2. You live in a zone where aircraft frequently buzz by.
3. You have clear skies but with intermittent clouds.
4. You are a EAA practitioner.
If none of these apply to you then you should open yourself up to the benefits of longer exposures. I’d like to present two examples. The first one has both signal and noise so it easily applies to imaging:
1. Imagine it is the dead of night and the world is asleep. You wake up suddenly and whisper to your partner: “Did you lock the front door?” Their reply is “Yes, now go back to sleep.” This conversation was possible due to a low-noise environment. Now consider a high-noise environment like Niagara Falls and try to whisper. Nope, doesn’t work. You need to raise your volume. Some people might interpret this as the reason why you need longer exposures with CCDs. This is true but please understand that CMOS and CCD both benefit from longer exposures. Imagine that you are back at Niagara Falls and your partner finally finds a voice level that you can just make out, barely. Doesn’t it seem reasonable to ask for louder voice levels just to be absolutely, positively clear what they said?
This next example is an analogy. Take it for what it is worth but I think it does a good job of explaining why increasing exposure is beneficial even when it means that you are recording high levels of sky glow:
2. Imagine that you are at an automobile drag strip. One car can travel at a maximum speed of 100 feet per second and the other at 110 fps. Assume that when the light turns green that they can immediately accelerate to their maximum speed. After 1 second they have traveled 100 ft and 110 ft, respectively. Only 10 ft separate the two. After 2 seconds they traveled 200 ft and 220 ft. Now 20 ft separate the two. You can see that the distance separating the two vehicles steadily increases as time goes by. This is the same with imaging. After 1 second you have only 10 units of brightness separating galaxy from sky glow. But after 2 seconds you have 20 units of brightness separating them. And so on.

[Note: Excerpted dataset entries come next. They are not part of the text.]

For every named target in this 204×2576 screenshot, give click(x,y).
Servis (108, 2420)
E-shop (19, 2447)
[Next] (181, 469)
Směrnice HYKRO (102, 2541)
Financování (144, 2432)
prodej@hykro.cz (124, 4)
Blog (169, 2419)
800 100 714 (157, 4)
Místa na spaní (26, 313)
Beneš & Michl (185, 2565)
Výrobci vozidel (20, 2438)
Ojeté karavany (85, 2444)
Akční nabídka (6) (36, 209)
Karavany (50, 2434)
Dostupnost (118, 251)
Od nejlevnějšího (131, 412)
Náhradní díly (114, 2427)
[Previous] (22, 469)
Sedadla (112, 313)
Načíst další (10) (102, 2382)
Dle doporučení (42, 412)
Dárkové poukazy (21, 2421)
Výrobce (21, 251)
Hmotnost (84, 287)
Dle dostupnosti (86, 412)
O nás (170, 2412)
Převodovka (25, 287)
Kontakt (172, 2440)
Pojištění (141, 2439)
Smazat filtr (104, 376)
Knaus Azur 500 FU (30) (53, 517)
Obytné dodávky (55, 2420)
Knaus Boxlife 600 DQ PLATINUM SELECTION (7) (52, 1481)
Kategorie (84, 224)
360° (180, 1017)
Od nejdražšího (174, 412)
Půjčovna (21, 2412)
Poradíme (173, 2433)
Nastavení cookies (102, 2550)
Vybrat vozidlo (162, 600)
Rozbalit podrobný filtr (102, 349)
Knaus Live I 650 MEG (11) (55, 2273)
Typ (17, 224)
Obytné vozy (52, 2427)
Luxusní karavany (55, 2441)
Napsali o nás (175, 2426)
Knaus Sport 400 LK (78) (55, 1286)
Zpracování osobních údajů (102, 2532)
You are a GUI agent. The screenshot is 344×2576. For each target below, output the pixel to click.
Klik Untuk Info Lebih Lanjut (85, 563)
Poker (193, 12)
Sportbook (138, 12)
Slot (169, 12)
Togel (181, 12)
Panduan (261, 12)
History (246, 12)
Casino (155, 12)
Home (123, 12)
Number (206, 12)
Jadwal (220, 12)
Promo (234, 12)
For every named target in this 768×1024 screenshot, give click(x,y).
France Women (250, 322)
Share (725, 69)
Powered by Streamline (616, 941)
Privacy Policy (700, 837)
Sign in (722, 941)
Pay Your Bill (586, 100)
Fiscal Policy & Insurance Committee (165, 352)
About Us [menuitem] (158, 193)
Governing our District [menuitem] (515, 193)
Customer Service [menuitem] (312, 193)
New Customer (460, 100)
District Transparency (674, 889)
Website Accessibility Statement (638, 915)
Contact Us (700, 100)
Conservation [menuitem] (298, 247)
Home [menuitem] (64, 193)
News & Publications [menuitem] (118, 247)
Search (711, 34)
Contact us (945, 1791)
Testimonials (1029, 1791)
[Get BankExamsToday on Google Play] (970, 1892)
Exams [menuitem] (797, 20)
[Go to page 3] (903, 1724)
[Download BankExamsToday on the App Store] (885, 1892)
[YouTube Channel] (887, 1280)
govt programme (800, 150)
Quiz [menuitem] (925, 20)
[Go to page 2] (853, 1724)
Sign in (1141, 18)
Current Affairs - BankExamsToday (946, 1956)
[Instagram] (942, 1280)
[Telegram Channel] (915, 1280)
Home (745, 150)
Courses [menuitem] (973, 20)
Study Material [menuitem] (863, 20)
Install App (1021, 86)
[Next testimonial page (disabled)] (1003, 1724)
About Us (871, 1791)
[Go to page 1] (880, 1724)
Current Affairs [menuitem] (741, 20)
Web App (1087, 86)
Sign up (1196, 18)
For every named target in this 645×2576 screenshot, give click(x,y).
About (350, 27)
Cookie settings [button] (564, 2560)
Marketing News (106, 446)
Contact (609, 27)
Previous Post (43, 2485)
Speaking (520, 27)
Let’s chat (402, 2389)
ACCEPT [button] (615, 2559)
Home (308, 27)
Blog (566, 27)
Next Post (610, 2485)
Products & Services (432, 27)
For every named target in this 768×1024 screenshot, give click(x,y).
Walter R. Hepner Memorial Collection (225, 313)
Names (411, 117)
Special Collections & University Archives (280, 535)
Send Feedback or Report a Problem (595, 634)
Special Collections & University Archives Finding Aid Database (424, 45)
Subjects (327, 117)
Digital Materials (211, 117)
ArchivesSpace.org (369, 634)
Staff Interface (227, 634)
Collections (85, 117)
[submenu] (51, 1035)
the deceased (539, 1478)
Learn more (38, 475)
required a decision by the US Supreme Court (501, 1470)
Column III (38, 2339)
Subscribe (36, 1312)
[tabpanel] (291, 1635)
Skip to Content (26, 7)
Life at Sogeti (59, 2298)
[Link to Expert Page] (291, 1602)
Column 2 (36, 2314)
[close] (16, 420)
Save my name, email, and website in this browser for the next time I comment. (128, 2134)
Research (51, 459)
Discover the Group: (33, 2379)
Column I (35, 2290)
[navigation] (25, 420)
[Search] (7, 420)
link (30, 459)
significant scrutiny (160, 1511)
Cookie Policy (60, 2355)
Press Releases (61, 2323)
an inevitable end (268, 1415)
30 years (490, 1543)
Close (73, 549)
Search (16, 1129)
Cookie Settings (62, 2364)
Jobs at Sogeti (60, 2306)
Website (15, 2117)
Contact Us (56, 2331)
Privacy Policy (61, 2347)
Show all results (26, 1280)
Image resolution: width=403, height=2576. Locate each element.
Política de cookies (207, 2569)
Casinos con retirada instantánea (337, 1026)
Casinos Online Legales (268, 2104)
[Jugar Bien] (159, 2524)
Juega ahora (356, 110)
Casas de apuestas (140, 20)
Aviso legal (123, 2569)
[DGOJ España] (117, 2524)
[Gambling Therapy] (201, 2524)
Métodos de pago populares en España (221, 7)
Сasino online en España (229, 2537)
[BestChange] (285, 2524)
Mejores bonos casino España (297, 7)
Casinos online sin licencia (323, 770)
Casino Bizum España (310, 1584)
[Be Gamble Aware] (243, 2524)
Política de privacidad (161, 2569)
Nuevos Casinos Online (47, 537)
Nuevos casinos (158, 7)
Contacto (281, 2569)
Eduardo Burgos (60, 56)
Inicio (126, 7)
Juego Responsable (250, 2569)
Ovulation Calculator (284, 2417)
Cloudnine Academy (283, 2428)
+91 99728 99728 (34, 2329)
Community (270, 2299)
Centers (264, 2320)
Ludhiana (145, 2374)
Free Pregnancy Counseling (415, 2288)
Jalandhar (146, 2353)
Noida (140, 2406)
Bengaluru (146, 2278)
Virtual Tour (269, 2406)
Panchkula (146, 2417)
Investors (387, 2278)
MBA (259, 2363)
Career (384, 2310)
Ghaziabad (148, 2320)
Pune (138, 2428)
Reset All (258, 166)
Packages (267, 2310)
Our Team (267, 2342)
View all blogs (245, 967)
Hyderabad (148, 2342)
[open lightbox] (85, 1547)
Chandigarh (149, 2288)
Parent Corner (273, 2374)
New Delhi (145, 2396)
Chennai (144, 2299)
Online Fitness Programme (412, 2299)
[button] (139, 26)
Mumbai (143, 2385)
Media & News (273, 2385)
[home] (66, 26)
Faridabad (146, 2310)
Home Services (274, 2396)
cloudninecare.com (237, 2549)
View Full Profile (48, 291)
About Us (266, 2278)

Like I said not everyone can run longer exposures for the reasons that I listed above but there is one other consideration to be mindful of. Foreground stars are the brightest objects in your field of view. The longer you keep your shutter open the more the risk of saturating the brightest stars. The saturation level is very much dependent on your camera. CCDs are very good at this because they generally have much deeper ‘wells’ than CMOS and can hold more electrons (i.e. photons). But this is all a matter of taste. Personally I don’t like saturated stars so I try to crop them out when I can.
Finally, what about stacking? Stacking helps increase signal-to-noise in both CMOS and CCD, however keep in mind this inequality: 100x 1-second exposures does not equal 1x 100-second exposure. You will always get better results in less total time when increasing exposure. You don’t have to go crazy. Just try doubling and then go from there.
The fallacy of the perfect exposure:
Your choice of exposure is akin to a multi-lane highway — both have boundaries. Highways have shoulders — veering one way sends you into a gully, and the other way into oncoming traffic. Likewise with imaging, too short of an exposure records nothing of interest, and too long saturates stars and potentially damages the frame by passing aircraft and clouds. What lane you travel in depends on your skill level and risk tolerance.